Nano aquariums from Aquatop, Innovative Marine and Fluval are among the better-performing brands, retailers reported.

“Innovative Marine is at the forefront of nano tanks,” said Mary Hargraves, manager of Mandarin SeaLife in Jacksonville, Fla. “But they seem to be going in a larger direction. … Realistically, the Aquatops are the new thing on the market for us.”

Premium options are important to customers, and appearance matters when it comes to nano-sized aquariums.

“We do carry Aqueon frameless nanos,” said Clayton Burton, manager of Denny’s Pet World in Kirkland, Wash. “They don’t sell quite as well as the Aquatops, though. The Aquatops have the high-resolution glass.”

Overall, most nano aquariums do well for retailers, with or without kits.
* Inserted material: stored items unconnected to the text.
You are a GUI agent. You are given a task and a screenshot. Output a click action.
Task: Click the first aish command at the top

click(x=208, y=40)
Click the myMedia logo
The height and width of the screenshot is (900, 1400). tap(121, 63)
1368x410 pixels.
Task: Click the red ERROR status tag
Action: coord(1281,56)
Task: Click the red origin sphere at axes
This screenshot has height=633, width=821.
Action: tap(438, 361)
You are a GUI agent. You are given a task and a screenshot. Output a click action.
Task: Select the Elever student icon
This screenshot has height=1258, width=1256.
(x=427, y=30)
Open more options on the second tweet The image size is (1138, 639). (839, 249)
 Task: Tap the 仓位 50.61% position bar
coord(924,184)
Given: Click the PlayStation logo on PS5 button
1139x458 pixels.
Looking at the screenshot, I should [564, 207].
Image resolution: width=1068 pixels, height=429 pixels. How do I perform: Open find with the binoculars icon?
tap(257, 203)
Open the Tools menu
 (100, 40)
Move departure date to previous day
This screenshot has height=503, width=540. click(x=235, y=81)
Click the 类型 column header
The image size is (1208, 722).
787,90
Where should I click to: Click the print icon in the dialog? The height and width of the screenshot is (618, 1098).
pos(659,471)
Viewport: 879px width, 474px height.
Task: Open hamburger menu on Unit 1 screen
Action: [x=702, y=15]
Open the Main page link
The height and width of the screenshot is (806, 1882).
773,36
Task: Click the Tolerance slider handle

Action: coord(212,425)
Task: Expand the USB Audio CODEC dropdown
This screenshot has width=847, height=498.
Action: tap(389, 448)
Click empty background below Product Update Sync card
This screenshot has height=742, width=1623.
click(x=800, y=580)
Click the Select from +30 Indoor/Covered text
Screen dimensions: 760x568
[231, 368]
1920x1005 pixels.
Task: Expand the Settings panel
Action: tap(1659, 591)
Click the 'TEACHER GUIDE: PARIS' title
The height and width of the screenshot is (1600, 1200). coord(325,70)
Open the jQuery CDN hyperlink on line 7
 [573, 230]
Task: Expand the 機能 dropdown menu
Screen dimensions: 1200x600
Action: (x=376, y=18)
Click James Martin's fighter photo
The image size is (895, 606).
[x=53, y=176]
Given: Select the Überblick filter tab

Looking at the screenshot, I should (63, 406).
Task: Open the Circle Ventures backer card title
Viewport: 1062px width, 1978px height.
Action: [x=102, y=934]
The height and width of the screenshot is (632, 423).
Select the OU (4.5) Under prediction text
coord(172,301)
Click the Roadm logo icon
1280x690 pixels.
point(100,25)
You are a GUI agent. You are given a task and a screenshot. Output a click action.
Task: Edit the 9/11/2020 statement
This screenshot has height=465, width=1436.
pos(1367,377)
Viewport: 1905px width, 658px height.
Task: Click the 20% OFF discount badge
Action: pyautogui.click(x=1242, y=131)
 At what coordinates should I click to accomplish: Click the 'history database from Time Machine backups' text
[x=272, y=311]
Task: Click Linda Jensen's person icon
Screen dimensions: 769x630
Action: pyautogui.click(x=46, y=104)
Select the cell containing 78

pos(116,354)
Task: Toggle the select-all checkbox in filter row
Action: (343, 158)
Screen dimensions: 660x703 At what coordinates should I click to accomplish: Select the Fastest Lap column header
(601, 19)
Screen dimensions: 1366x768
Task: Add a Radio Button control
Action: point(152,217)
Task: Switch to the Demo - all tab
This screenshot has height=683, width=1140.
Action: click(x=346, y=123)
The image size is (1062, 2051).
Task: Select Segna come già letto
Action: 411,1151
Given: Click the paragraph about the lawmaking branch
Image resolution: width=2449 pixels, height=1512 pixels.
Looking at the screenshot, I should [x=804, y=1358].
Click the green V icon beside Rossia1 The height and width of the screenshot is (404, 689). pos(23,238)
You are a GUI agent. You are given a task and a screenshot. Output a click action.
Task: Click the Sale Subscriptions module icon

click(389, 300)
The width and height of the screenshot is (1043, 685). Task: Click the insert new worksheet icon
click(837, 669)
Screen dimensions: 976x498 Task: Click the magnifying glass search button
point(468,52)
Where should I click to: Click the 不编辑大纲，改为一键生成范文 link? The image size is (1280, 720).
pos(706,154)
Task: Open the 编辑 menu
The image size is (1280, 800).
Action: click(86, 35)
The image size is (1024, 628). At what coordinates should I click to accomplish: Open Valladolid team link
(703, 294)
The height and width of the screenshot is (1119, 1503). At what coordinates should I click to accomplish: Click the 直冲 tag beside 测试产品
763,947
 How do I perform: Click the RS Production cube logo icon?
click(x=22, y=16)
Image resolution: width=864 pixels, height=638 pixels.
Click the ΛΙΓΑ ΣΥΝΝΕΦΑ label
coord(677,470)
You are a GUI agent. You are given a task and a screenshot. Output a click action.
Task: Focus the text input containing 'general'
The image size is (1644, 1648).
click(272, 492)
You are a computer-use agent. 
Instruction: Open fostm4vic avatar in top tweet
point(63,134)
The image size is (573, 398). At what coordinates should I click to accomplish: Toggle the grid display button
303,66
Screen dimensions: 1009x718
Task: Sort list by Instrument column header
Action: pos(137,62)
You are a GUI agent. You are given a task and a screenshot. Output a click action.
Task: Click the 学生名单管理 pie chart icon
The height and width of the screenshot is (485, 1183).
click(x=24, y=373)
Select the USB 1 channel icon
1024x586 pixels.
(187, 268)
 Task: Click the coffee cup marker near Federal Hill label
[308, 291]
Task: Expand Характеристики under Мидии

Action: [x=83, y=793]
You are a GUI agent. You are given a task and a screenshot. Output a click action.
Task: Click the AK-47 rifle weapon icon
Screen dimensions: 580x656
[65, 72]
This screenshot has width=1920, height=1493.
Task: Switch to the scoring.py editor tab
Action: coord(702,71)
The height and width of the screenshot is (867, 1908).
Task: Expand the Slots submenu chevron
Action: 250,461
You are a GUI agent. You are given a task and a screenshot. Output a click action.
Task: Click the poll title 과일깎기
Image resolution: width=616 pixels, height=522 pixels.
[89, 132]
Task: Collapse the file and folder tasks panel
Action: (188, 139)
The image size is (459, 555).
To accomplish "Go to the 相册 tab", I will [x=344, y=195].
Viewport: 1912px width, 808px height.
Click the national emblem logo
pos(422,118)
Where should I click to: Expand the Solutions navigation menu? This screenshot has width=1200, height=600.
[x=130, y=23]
“The Fluval Evos, we just got filled in and those have been selling like hotcakes,” said Morgan Collins, manager of That Aquarium Place in Spring, Texas. “Everybody loves how they’ve been set up.”

Merchandising

A Small Hurdle

The greatest challenge for pet specialty retailers looking to maximize sales of nano aquariums is finding floor space to display and merchandise them.

“As a small retail store, my biggest issue is space,” said Howie Berkowitz, owner of Aquaridise in East Brunswick, N.J. “Space requirements really don’t allow me to set up either dry or wet tanks. So the nano tanks are all in their boxes.”

Despite this, nano sales are strong, Berkowitz noted.

Other retailers have had success with in-store nano displays, and some are able to sell both dry and wet tanks already set up.

“We do a lot of displays,” said Greg Harris, co-owner of Blue Reef Aquatics in North Las Vegas, Nev. “We have planted tank setups. We have a lot of the other small nano tanks, and even if they don’t have water in them, we have them set up on stands with decorations in them so that people can get an idea of what it looks like. If customers see it set up like that, it’s easier to sell versus in a box, which is just not as exciting.”

Other retailers also reported showing off nanos with dry-scaping, meaning water is left out of the system.

“On the outside of our fish room we have two racks, and each rack holds five or six nano tanks that we have set up as displays so people see what they’ll look like set up,” said Clayton Burton, manager of Denny’s Pet World in Kirkland, Wash. “We generally don’t sell these displays just because of the space commitment. Selling tanks wet is something that we’ve contemplated. But space is tricky right now. We’re not even thinking of selling them wet. We were thinking about just dry-scaping them and selling them pre-scaped.”

With space tight for many retailers, using seasonal displays for pre-scaped wet and dry setups might be the solution.

“Right around Christmastime, we put out a stand where we place three nano tanks where customers can just pick it up and take it as-is,” said Shane Billmyre, owner of Caye’s Aquarium in Portland, Ore. “We sell them for a little bit more than what the asking price is.”

Consumers appreciate nano systems that require less setup, retailers reported, and part of the appeal is that everything is ready to go right away.

“When it comes to nano aquariums, most consumers are looking for plug-and-play options,” said Johnathan Hester, aquatic brand manager for the Hagen Group in Mansfield, Mass. “The best way to merchandise a nano aquarium is out of the box.”